Itulah sebabnya mengapa disebut sebagai nalar keagamaan. Artinya, bahwa agama sampai kapanpun, kalau tidak bisa melakukan kritik terhadap tradisi keagamaannya, maka agama akan tetap menjadi sesuatu yang manjur, yang rentan untuk dipergunakan dalam perselingkuhan politik bahkan perselingkuhan intelektual. Dengan maksud, nalar keagamaan adalah peran ulama, dalam konteks Indonesia termasuk kiai, dan sebenarnya menurut geneologinya dapat ditarik pada realitas peran ditradisi keagamaan dunia Islam itu sendiri, dalam hal ini Islam ala perjuangan pesantren.

Jadi, jika dahulu (munculnya khittah) ulama berjuang diwilayah nonstruktural, menjaga jarak dengan pemerintahan dan berbasis di masyarakat bawah, semisal menjadi petani-agamis di pedesaan, adalah praktek keagamaan yang didorong kepercayaan bahwa nalar keagamaan yang dibangun saat itu adalah menjauhi dari ”kesesatan politik”, di mana hal ini lebih memungkinkan untuk melakukan pemurnian misi dakwah itu sendiri daripada legalitas kekuasaan yang semu. Sehingga, istilah Abdul Munir Mulkhan, kaum santri adalah bentuk lain dari tradisi ”oposan” yang melakukan tindakan politis dengan menjadi oposisi pemerintahan di luar struktural.

Mengambil pemikiran Al-Jabiri dalam kritik nalar Arab, nalar keagamaan pada tradisi masyarakat Islam terbagi atas dua struktur; terdalam dan struktur terluar, yang secara pola-pola sosiologi masyarakat Islam terbagi tiga faktor, ada kabilah (suku atau kelompok), ghonimah (harta rampasan perang atau secara kontektual dimaknai akset ekonomi), dan yang terakhir aqidah yakni kesamaan teologi. Hal inilah yang dalam sejarah perhelatan agama dan politik dunia Islam menjadi titik dominan.

Untuk itu, dalam rangka merintis kembali simpatisme ulama dalam kehidupan politik praktis, patut kiranya diselami dahulu pergerakan ulama sesuai analisi Al-Jabiri di atas. Pertama, kekhususan kelompok ”kabilah” dikubu kiai diperoleh dari perjalanan keintelektualan mereka, yang jika ditinjauh dari analisis Azzumardi Azra, dirintis dari jaringan ulama Timur Tengah, khususnya di wilayah sentral, Makkah. Namun, perubahan intelektualitas kiai ini terputus seiring perubahan faham teologis di tanah suci. Pada akhirnya, penguatan kekelompokan kiai berkutat pada jaringan pesantren di Nusantara dengan mengedepankan keorganisasian masyarakat seperti NU. Pendelegasian santri dari satu pesantren ke pesantren merupakan indikasi perputaran atau transformasi informasi dan kontrol keilmuan dari satu ke yang lain.

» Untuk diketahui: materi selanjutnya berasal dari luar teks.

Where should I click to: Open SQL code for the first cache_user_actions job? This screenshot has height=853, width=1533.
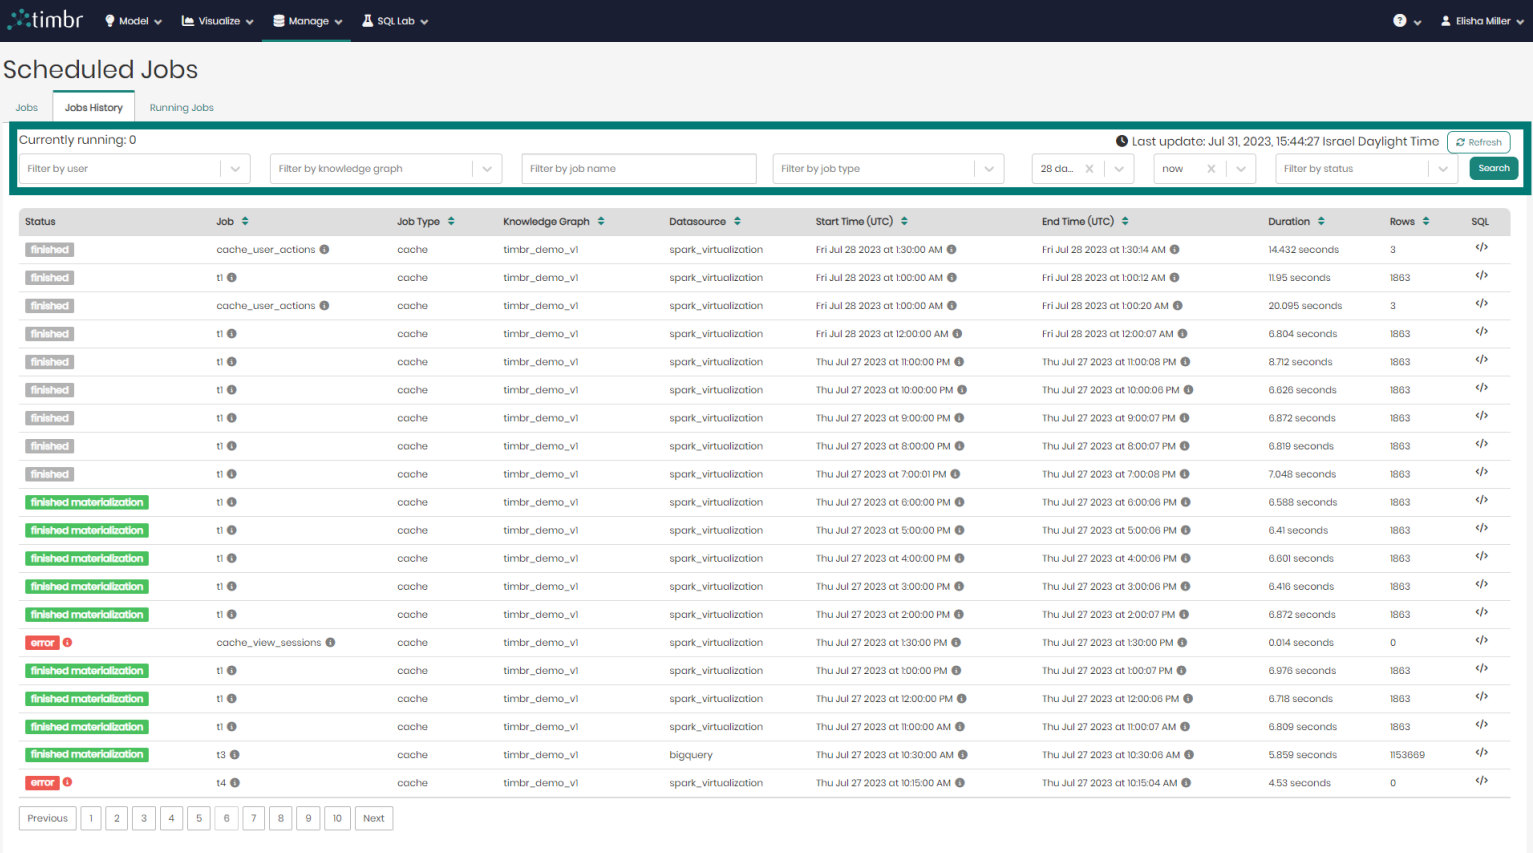[1481, 249]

Kedua, ghonimah atau penguatekonomi. Dalam perjalanan pergulatan kiai, cikal-bakal berdirinya pesantren banyak didukung oleh keuletan kiai dalam pembubakan atau pembukaan lahan sebagai tempat berdiam diri. Kesempatan ini juga dipergunakan kiai untuk membuka lahan pekerjaan bagi masyarakat yang mengiringi keberadaannya. Sering kita dengar bahwa tanah perdikan pesantren berawal dari hibah keluarga, atau tanah-tanah mati, tak produktif yang kemudian disulap menjadi tanah perkampungan agama. Hal ini yang menyebabkan tanah-tanah milik kiai adalah tanah-tanah persawahan atau sejenisnya, yang menjadikan mereka sebagai tuan-tuan tanah.

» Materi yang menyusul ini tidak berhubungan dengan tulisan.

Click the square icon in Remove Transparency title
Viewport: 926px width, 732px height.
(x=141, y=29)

Pada perkembangan masyarakat selanjutnya, keniscayaan perubahan menyebabkan ladang pertanian sedikit demi sedikit mulai ditinggalkan. Ditambah diinternal kehidupan rumah tangga kiai terjadi transformasi keilmuan pada generasi-generasi selanjutnya. Generasi-generasi pesantren yang mulai memasuki kehidupan serba modern, baik keintelektualan maupun gaya hidup personal. Begitu pula keterbukaan pesantren menerima masukan pendidikan modern dengan memasukkan muatan pendidikan formal sebagai adopsi dari tuntutan masyarakat. Walhasil, perubahan ini, khususnya yang terjadi pada masyarakat, pesantren yang dinanungi kiai harus mencari lahan tandingan sebagai penganti support pendanaan dari masyarakat. Pencarian lahan yang ”mudah” untuk menganti faktor tersebut adalah terjun ke medan politik salah satunya, karena di lahan ini ada nilai positif untuk terus menggandeng masyarakat mendengarkan kebutuhan-kebutuhan mereka.

Terakhir, kesamaan aqidah. Sebagaimana dijelaskan pada poin pertama, keterputusan dengan jaringan ulama Timur Tengah mengubah wajah teologi di Indanesia. Banyak bermunculan gaya islam transnasional yang memiliki keterkaitan kepentingan gerakan islam internasional (baca, kepentingan berdirinya negara Islam dibawah jargon khilafah). Ini merupakan inti perjuangan ulama, karena indikasi perubahan stabilitas nasional yang disisipkan dalam muatan aqidah islam transnasional merongrong praktek keberagamaan Islam ala pesantren yang dikenal lokalitas. Keberhasilan jaringan islam transnasional di beberapa negara di antaranya Indonesia dengan 45 kursi dari 550 kursi (8 persen) pada pemilu 2004, dan sekarang berada urutan lima besar. Makin menunjukkan kebutuhan kiai dalam percaturan politis tersebut.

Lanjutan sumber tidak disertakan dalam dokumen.